Современные технологии диагностики кардинально меняют подход к управлению и обслуживанию ресурсов на промышленных предприятиях. Путем анализа различных параметров оборудования, таких как вибрация, температура и потребление энергии, операторы могут получить ранние сигналы о возможных неисправностях. Это позволяет планировать и проводить своевременные ремонты, что значительно увеличивает время безотказной работы.
Университет технологий Лулео (Швеция) взял на себя задачу воссоздания в производственной среде связи между вибрационными сигналами и повреждениями подшипников. Спонсорами исследования стали несколько крупных промышленных компаний, среди которых находятся известные производители оборудования, включая SKF и два крупных целлюлозно-бумажных комбината, на которых установлены огромные бумагоделательные машины, оснащенные тысячами датчиков.
Аспирант Карл Ловемарк начал свою диссертационную работу в 2020 году, исследуя, как искусственный интеллект может помочь в проведении экспертного анализа, освобождая время специалистов для выполнения более ценных задач, что позволит улучшить надежность работы комбинатов.

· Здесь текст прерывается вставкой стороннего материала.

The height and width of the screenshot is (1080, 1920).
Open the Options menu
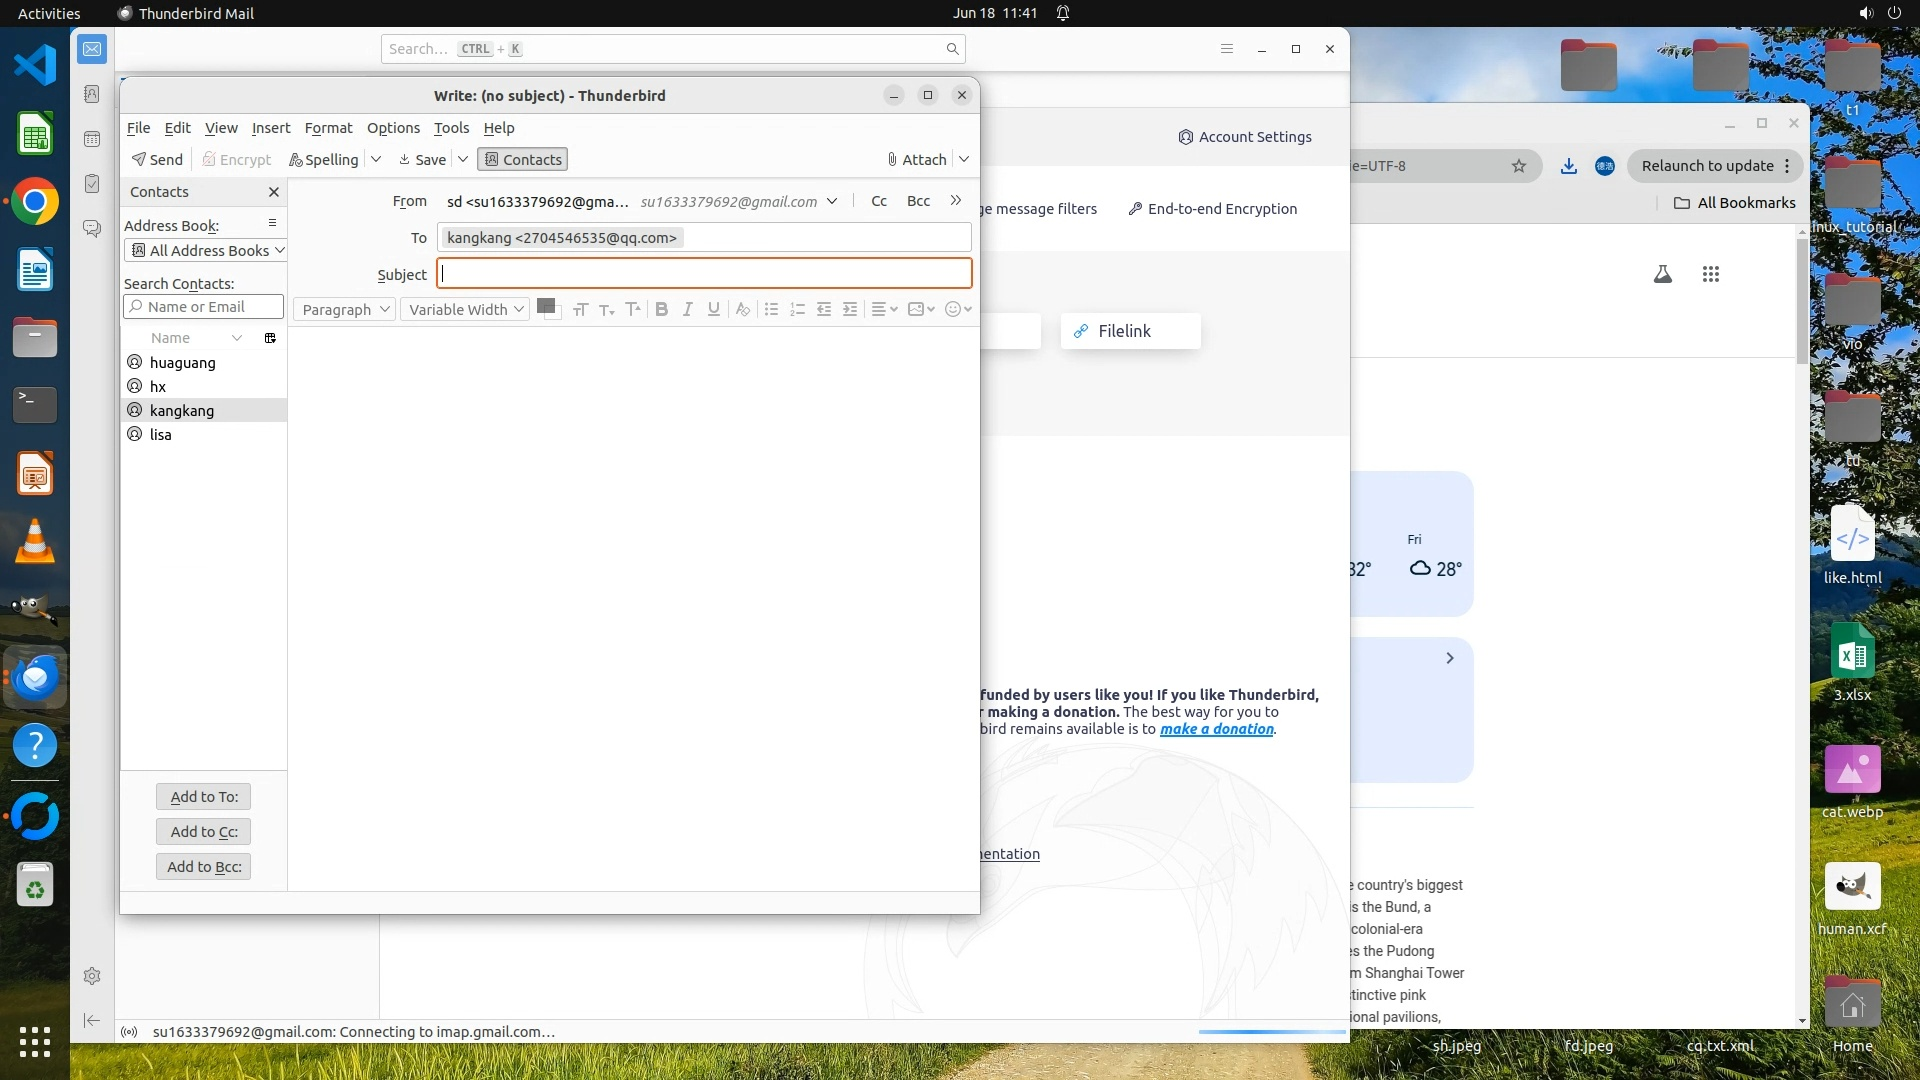(x=393, y=128)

Технологии распознавания изображений значительно развились за последнее десятилетие, но их применение в диагностическом контроле и прогнозировании отказов оборудования остается сложной задачей. Первой задачей является определить, на что системы ИИ должны обращать внимание. На протяжении нескольких лет специалисты по мониторингу оборудования из SKF и двух бумажных комбинатов собрали множество отчетов, где были зафиксированы отказы, меры коррекции и данные, использовавшиеся для диагностики проблем. Ловенмарк применил ряд методов для преобразования инженерных данных и отчетов в формат, понятный современным системам ИИ. Он включил разъяснения данных и определения ключевых терминов в запросы, которые использовались для запуска модели ИИ, а также добавил ссылки на пояснительные материалы. Новые модели искусственного интеллекта доказали свою эффективность в задачах прогнозирующего обслуживания в реальных условиях.
Первый успех был достигнут, когда Ловенмарк продемонстрировал, что модели ИИ способны надежно идентифицировать сигналы, исходящие от дефектов в датчиках или их соединительных кабелях. Такие события часто встречаются в крупных системах мониторинга оборудования, их легко исправить, но для их обнаружения обычно требуется участие аналитика, что занимает много времени.
Искусственный интеллект также может помочь в диагностике более сложных неисправностей. Новейшая версия системы Ловенмарка создана для ускорения и повышения точности работы аналитиков. Следующая версия системы, находящаяся в стадии разработки, станет интерактивным виртуальным помощником для анализа состояния оборудования. Она будет работать в формате чата, отвечая на текстовые запросы пользователей, извлекая соответствующие данные, запуская аналитические инструменты и предлагая необходимые шаги для диагностики проблем.
Является ли это признаком того, что мониторинг с применением ИИ уже готов к активному использованию? Ловенмарк настроен оптимистично, но осторожно.
«У нас есть прочная основа, но каждая установка системы мониторинга уникальна, и пользователям потребуется обучать модели на своих собственных данных, адаптируя их под свои процессы и политику. Системы ИИ используют обучение с подкреплением, основываясь на сигналах от окружающей среды, что позволяет модели постепенно улучшать свою эффективность и точность, реагируя на отклики пользователей».
В компании SKF активно исследуют возможность применения этого подхода и обсуждают проекты по внедрению ИИ в других областях.